I need to make a hash table that can eventually be used to write a full assembler.
Basically I will have something like:
foo 100,
and I will need to hash foo and then store the 100 (the address of the command). I was thinking I should just use a 2d array. The second dimension of the array would only be accessed when recording the address (just an int) or when returning the address. There would be no searching done in the second dimension.
If I implement the hash table this way, would it be inefficient? If it is very inefficient, what would be a better way to implement the table?
Edit: I haven’t written any code yet. In fact I don’t even know what language I’m going to use yet.
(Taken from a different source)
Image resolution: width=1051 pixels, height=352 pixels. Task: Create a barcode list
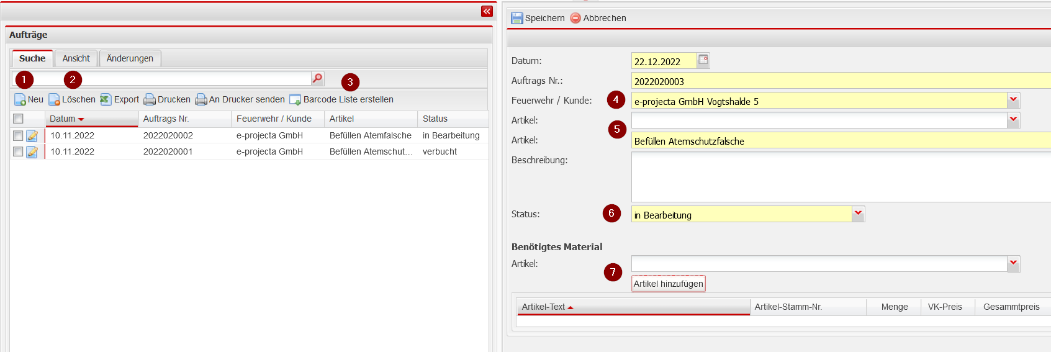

I want to write it in C so it will be more of a challenge, but I might write it in Java if I feel pressured for time.
If you have every other int in the array unused then in addition to memory waste you’re going to use the cache poorly as the cache lines will be underused.
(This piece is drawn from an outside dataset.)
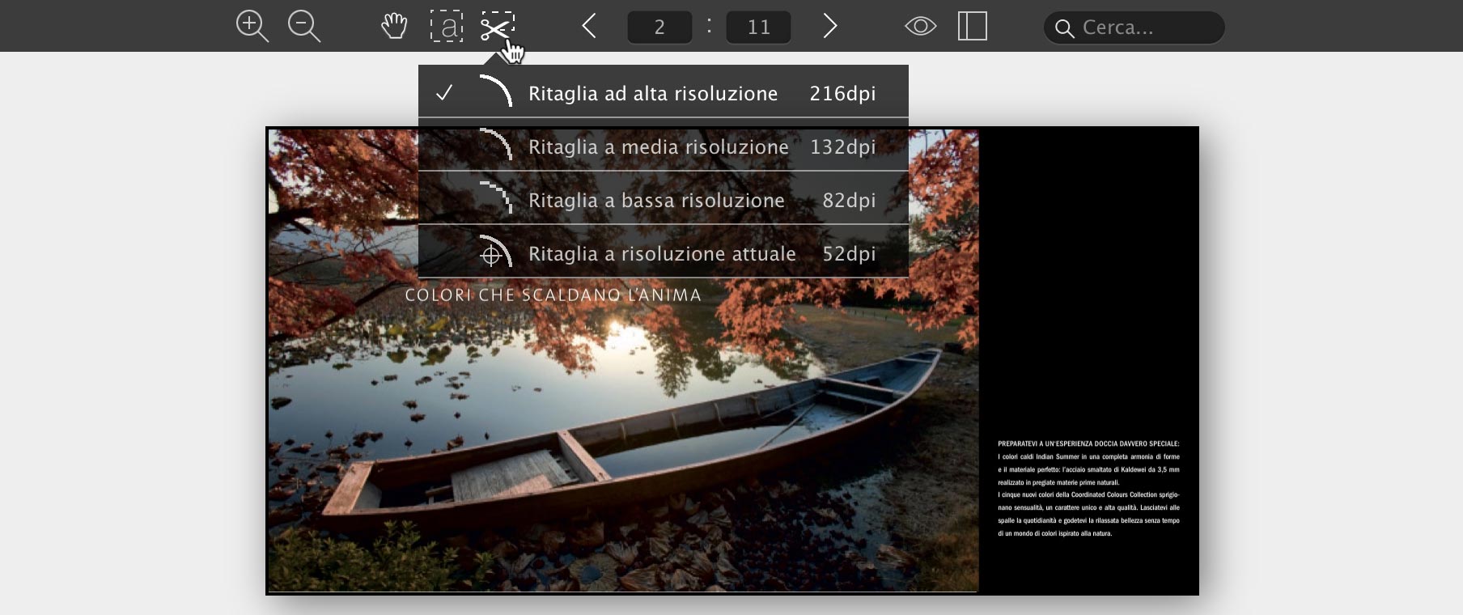Click the total pages field showing 11
The width and height of the screenshot is (1463, 615).
coord(758,28)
But normally I wouldn’t worry about such things when writing an assembler as it’s not something very performance demanding as say graphics or heavy computations. At least, I wouldn’t rush into optimizing too early.
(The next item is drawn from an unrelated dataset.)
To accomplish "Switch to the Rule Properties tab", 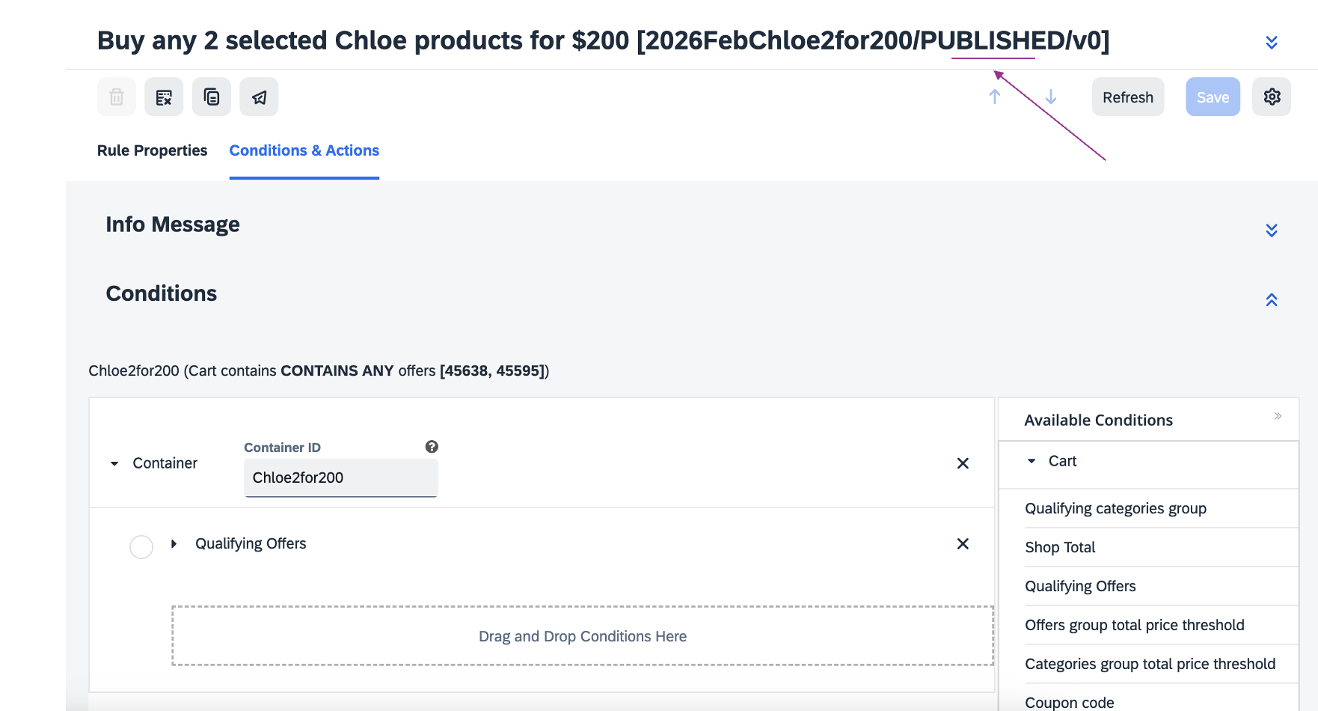I will (x=152, y=150).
It is, however, important to keep in mind that once you start assembling large pieces of code (~100,000 lines of assembly) generated automatically (say, from C/C++ code by a compiler), performance will become more and more important as the user experience (wait times) degrades. At that point there will be many candidates for optimization: I/O, parsing, symbol look up, generation of as short as possible jump instructions if they can have multiple encodings for shorter and longer jumps. Expressions and macros will contribute too. You may even consider minimizing white space and comments in the input assembly code in the first place.